ThAnkFul ThUrSdAy.. Here's to YOU!

Last weeks raw thankful Thursday was very well received and I appreciate all the emails that were sent to me. Sometimes I wonder if I'm sharing too much, but then I get the emails saying thanks & I feel justified :) I'm thankful to have such great friends that are there for me. I'm thankful for the ones who love me for ME & look past all my faults & love me anyway. I'm thankful for true friends that have stepped up to the plate and become my family when family hasn't been there. Living far away from family can be hard, but our friends have become our second family, and Im so thankful for you all.

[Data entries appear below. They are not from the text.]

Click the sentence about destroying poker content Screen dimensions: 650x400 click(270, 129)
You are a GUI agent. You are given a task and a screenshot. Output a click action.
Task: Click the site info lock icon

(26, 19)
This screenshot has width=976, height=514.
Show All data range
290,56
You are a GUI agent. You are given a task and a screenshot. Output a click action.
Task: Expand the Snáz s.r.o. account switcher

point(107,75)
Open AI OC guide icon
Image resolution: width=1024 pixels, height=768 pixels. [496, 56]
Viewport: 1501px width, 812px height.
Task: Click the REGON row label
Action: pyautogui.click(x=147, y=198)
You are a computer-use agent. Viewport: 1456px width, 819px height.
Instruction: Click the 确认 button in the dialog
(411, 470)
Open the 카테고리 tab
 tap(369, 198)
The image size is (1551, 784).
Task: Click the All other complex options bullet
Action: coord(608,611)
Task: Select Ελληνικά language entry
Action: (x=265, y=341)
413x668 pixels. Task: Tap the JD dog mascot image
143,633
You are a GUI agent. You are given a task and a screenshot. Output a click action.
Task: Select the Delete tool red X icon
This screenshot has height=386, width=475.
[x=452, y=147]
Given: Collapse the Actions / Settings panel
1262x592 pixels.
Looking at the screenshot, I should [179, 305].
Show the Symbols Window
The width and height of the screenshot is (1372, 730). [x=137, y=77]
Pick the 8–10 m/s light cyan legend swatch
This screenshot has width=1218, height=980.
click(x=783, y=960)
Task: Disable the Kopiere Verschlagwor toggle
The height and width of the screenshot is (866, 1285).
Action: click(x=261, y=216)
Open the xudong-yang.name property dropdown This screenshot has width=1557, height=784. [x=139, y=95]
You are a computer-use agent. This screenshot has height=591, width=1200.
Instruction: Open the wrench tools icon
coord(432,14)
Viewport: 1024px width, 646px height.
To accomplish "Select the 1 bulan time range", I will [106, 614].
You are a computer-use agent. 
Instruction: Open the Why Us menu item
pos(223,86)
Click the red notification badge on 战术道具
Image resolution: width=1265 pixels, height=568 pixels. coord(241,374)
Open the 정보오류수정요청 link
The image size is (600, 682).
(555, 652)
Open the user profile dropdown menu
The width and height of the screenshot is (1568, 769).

I'm thankful for all the friends Aaron & I have made living overseas & our military family. I love my military wifey friends, you all know who you are, and I'm so thankful to have such a big support system in all of you. I love the unity we have. A lot of us don't live at the same base anymore, but it's still like we live next door, and I love that! Aaron is putting in his paperwork to cross train from AMMO to a new job in the military, and has been researching jobs like crazy. He recently asked me what I thought about a certain base, and I replied "oh so&so live there and they love it...." this makes me smile to look back on, because we have so many friends all around the world and to me that's amazing. From friends all over the states, to all over Europe, to Asia & Guam, it's comforting to know we have friends everywhere.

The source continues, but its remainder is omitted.